In 1934, Tysta Mari moved to a location on Tegelbacken. Maria Christina Lindström retired in 1857 and the business was continued by first her cousin Elise Granberg and in 1879 by the sisters Amalia and Mina Damberg.[1] The Tysta Mari finally closed its doors in 1954, when the locale Tegelbacken was demolished for renovations and building of a more modern edifice.

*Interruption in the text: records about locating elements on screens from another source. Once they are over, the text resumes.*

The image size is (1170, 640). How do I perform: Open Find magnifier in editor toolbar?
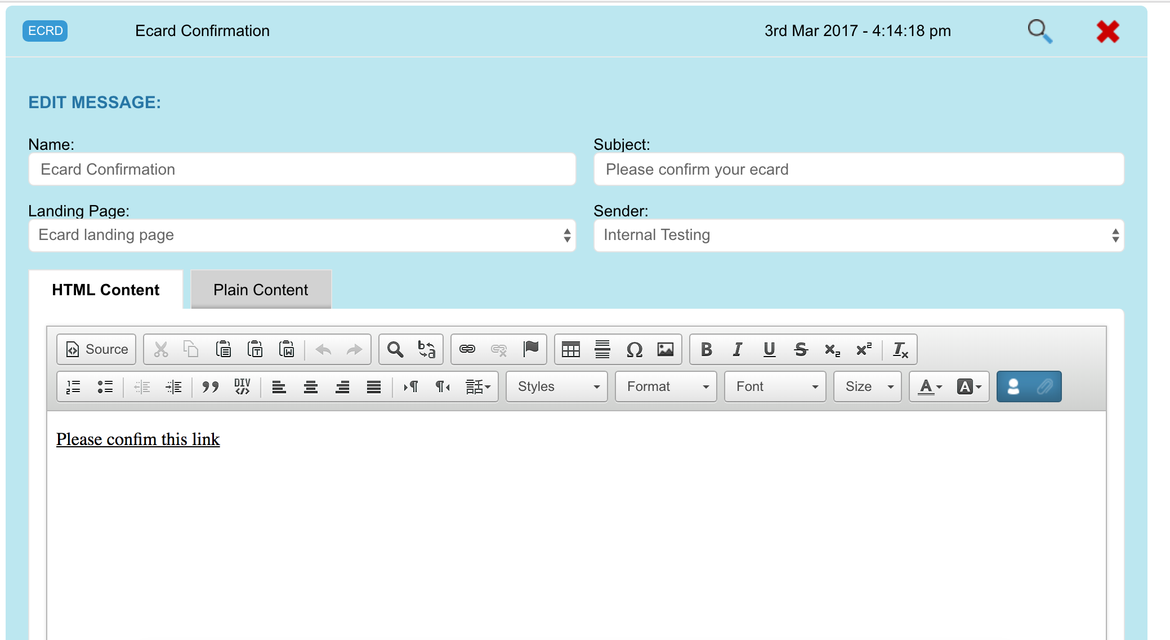pyautogui.click(x=395, y=350)
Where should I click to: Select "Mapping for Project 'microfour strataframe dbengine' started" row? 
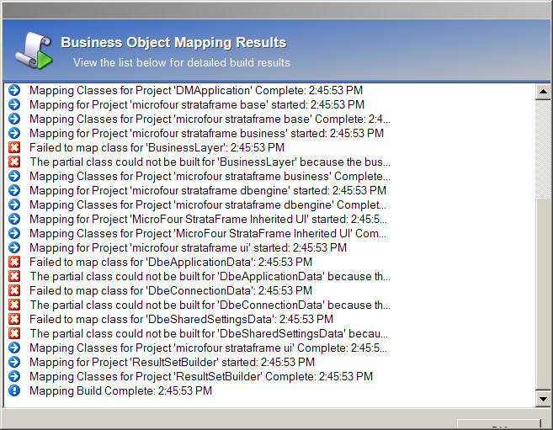coord(206,190)
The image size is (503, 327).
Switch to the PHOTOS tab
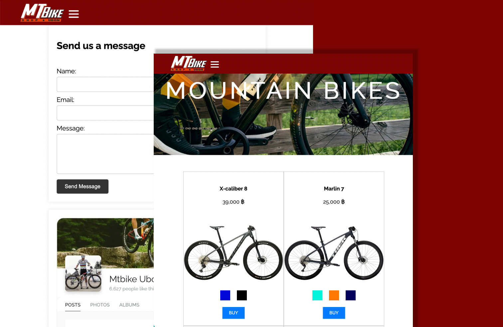click(100, 305)
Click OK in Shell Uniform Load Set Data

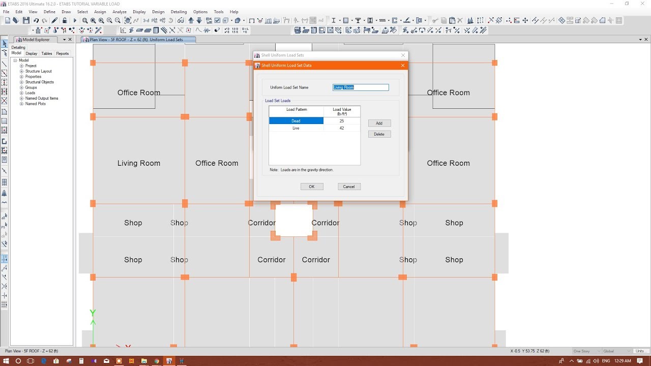[312, 187]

Tysta Mari was famous in 19th-century Stockholm and came to be the common used name for a certain category of coffee shops, often managed by women, where no alcohol was served, no gaming and betting was allowed, and which therefore became socially acceptable for a clientele of upperclass women.[2] This was noted in the a book about Stockholm, Nya Stockholm ('New Stockholm') by Claës Lundin in 1890, who described the name in this capacity in his description of the contemporary restaurant-life in Stockholm:
"Tysta Mari-coffee shops: common name for a coffee shop with a good range, solid service and quiet and decent customers. In those, one commonly sees many ladies among the clientele."[3]